Mucociliary epithelia provide a first line of defense against pathogens. Impaired regeneration and remodeling of mucociliary epithelia are associated with dysregulated Wnt/ß-catenin signaling in chronic airway diseases, but underlying mechanisms remain elusive, and studies yield seemingly contradicting results. Employing the Xenopus mucociliary epidermis, the mouse airway, and human airway Basal cells, we characterize the evolutionarily conserved roles of Wnt/ß-catenin signaling in vertebrates. In multiciliated cells, Wnt is required for cilia formation during differentiation. In Basal cells, Wnt prevents specification of epithelial cell types by activating ΔN-TP63, a master transcription factor, which is necessary and sufficient to mediate the Wnt-induced inhibition of specification and is required to retain Basal cells during development. Chronic Wnt activation leads to remodeling and Basal cell hyperplasia, which are reversible in vivo and in vitro, suggesting Wnt inhibition as a treatment option in chronic lung diseases. Our work provides important insights into mucociliary signaling, development, and disease.

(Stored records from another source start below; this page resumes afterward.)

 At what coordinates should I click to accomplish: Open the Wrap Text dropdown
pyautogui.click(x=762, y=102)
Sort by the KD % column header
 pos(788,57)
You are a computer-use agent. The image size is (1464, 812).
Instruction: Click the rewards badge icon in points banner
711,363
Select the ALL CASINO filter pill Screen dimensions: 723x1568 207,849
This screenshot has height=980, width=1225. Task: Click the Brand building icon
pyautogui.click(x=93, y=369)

Na+/H+ Exchangers Are Required for the Development and Function of Vertebrate Mucociliary Epithelia.

Na+/H+ exchangers (NHEs) represent a highly conserved family of ion transporters that regulate pH homeostasis. NHEs as well as other proton transporters were previously linked to the regulation of the Wnt signaling pathway, cell polarity signaling, and mucociliary function. Furthermore, mutations in the gene SLC9A3 (encoding NHE3) were detected as additional risk factors for airway infections in cystic fibrosis patients. Here, we used the Xenopus embryonic mucociliary epidermis as well as human airway epithelial cells (HAECs) as models to investigate the functional roles of NHEs in mucociliary development and regeneration. In Xenopus embryos, NHEs 1-3 were expressed during epidermal development, and loss of NHE function impaired mucociliary clearance in tadpoles. Clearance defects were caused by reduced cilia formation, disrupted alignment of basal bodies in multiciliated cells (MCCs), and dysregulated mucociliary gene expression. These data also suggested that NHEs may contribute to the activation of Wnt signaling in mucociliary epithelia. In HAECs, pharmacological inhibition of NHE function also caused defective ciliation and regeneration in airway MCCs. Collectively, our data revealed a requirement for NHEs in vertebrate mucociliary epithelia and linked NHE activity to cilia formation and function in differentiating MCCs. Our results provide an entry point for the understanding of the contribution of NHEs to signaling, development, and pathogenesis in the human respiratory tract.